____ Provided entries

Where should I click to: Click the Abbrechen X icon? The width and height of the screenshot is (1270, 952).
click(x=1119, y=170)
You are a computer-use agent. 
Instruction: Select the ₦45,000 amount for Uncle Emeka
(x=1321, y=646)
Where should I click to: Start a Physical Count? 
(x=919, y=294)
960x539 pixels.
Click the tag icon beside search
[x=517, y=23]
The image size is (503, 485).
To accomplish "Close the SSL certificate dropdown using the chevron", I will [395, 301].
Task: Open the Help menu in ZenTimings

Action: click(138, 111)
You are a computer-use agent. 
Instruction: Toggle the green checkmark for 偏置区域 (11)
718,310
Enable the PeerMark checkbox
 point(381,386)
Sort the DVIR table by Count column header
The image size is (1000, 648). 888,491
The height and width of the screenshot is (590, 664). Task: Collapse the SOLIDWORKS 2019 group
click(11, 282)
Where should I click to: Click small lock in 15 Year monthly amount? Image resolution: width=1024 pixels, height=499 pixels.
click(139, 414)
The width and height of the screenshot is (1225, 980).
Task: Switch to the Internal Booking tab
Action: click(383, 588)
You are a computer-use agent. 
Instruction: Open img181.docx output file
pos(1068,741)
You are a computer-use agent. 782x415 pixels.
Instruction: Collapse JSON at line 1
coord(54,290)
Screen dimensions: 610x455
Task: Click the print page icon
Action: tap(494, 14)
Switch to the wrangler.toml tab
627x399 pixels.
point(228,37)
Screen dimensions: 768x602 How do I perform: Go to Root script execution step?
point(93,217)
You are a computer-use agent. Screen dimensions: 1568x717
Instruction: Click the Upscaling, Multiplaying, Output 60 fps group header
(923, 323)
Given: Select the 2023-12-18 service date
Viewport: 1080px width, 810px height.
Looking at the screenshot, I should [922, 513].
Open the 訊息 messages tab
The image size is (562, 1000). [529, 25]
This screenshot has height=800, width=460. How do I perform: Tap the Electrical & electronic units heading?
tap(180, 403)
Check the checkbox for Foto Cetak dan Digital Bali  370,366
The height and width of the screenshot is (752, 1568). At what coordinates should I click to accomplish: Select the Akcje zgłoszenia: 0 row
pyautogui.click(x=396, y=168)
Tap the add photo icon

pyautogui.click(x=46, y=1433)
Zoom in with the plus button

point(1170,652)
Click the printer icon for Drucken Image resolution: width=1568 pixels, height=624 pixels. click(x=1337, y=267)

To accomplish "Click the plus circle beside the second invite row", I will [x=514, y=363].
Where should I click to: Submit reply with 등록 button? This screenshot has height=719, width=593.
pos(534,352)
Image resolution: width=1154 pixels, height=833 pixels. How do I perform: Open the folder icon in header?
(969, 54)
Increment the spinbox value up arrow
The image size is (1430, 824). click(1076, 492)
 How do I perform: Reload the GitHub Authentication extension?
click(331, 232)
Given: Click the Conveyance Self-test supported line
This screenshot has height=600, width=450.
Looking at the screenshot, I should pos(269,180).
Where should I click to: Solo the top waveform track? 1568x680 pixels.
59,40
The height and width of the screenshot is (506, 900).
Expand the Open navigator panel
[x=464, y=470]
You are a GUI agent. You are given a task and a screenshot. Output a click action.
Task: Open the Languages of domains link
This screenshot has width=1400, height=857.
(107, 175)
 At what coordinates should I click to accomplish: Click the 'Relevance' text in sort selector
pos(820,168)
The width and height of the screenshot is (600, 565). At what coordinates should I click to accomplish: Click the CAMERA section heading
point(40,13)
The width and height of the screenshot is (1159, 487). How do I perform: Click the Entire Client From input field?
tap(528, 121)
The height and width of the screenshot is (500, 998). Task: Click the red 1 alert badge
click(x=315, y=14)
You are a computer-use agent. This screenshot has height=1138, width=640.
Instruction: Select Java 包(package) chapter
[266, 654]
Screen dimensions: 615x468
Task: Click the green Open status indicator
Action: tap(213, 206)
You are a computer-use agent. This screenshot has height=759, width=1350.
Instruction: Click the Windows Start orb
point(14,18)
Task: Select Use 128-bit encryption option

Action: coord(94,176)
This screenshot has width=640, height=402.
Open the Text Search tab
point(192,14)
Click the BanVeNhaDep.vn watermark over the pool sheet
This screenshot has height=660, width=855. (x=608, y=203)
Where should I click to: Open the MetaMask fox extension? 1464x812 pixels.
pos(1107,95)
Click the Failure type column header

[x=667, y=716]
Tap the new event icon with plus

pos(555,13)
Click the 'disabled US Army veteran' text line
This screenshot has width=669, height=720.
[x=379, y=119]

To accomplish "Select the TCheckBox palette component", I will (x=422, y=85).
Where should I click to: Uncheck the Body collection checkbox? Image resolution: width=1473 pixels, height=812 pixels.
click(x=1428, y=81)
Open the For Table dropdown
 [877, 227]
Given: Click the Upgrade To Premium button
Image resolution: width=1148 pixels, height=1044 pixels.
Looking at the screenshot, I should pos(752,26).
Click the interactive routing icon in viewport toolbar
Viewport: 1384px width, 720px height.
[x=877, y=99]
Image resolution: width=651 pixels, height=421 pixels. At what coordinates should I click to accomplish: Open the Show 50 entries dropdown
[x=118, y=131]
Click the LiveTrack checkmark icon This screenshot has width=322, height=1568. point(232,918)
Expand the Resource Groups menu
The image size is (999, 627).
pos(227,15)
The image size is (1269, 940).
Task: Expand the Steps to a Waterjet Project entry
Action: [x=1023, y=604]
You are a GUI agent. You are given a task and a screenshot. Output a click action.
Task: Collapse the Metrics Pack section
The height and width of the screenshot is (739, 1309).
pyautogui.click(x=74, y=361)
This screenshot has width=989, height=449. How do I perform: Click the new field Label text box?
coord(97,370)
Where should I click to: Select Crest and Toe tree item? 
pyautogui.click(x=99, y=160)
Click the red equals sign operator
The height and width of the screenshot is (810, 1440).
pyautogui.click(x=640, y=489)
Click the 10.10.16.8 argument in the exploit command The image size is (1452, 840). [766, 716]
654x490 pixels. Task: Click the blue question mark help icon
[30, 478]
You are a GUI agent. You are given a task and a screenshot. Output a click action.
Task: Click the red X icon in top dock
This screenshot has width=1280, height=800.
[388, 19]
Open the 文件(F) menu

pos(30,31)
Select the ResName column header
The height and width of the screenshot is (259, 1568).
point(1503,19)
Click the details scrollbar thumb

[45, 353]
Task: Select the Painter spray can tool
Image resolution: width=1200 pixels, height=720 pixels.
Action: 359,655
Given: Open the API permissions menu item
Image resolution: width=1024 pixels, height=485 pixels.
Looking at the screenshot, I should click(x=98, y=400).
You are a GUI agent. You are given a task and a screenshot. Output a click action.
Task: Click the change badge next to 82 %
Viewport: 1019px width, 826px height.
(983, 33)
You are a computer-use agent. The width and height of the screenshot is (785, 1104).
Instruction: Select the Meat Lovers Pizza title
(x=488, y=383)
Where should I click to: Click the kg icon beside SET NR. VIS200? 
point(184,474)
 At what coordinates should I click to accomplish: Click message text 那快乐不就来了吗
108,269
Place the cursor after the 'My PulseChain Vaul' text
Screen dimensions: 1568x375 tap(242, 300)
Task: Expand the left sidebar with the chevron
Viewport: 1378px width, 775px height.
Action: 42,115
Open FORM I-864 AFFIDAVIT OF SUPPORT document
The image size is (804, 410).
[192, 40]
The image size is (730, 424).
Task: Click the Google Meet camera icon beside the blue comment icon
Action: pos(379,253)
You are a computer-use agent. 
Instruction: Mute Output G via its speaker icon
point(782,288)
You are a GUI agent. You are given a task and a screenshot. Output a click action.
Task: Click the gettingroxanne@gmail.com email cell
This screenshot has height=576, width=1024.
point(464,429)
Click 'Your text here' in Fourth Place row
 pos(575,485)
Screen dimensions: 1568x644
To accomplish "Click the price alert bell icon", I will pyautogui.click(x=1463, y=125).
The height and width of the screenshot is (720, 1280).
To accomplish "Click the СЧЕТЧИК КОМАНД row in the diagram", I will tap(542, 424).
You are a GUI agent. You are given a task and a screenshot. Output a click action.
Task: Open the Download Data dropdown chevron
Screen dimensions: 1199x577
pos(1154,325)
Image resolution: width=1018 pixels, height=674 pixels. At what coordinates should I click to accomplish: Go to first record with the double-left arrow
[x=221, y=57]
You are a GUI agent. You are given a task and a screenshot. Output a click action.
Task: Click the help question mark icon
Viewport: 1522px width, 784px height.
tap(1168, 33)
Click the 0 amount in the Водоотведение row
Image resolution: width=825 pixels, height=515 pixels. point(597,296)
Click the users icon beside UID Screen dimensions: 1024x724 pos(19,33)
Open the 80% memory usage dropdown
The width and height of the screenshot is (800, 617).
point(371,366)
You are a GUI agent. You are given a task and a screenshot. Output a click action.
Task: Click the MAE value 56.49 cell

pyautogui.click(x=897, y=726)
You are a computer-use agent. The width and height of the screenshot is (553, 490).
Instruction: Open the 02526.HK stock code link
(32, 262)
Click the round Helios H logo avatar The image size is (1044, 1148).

________

Required work: Give the count of lines in the data that contain the word "chevron", and write nothing besides it.

Answer below: 3